Data to examine:
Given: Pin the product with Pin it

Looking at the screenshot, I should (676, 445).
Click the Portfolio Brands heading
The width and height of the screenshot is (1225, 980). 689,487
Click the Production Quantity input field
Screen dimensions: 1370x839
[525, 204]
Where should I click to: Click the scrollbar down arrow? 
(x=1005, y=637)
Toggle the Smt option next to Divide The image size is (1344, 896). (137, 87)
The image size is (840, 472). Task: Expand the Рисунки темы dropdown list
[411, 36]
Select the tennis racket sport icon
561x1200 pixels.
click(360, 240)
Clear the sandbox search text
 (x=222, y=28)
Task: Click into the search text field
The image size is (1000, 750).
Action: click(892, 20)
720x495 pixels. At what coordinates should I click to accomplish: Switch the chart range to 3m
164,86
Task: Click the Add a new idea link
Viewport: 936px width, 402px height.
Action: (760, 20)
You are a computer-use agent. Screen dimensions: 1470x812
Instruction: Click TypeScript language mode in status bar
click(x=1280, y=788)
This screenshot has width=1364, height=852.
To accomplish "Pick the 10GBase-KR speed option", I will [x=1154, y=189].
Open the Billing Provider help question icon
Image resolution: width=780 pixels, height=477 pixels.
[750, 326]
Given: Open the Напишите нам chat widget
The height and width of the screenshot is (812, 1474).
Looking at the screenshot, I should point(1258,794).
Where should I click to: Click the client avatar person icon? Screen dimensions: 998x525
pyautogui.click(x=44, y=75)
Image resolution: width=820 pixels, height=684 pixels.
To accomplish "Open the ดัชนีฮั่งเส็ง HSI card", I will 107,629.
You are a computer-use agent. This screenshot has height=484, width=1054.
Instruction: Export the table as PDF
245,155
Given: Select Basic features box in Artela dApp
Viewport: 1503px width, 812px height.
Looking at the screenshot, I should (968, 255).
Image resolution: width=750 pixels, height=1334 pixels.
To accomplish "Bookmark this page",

What needs to be done: Scan the records above for the lines holding "This screenshot has width=1364, height=852." and "Given: Open the Напишите нам chat widget". Transcribe those two and every line between them word for word, and no others.

Reply to the task:
This screenshot has width=1364, height=852.
To accomplish "Pick the 10GBase-KR speed option", I will [x=1154, y=189].
Open the Billing Provider help question icon
Image resolution: width=780 pixels, height=477 pixels.
[750, 326]
Given: Open the Напишите нам chat widget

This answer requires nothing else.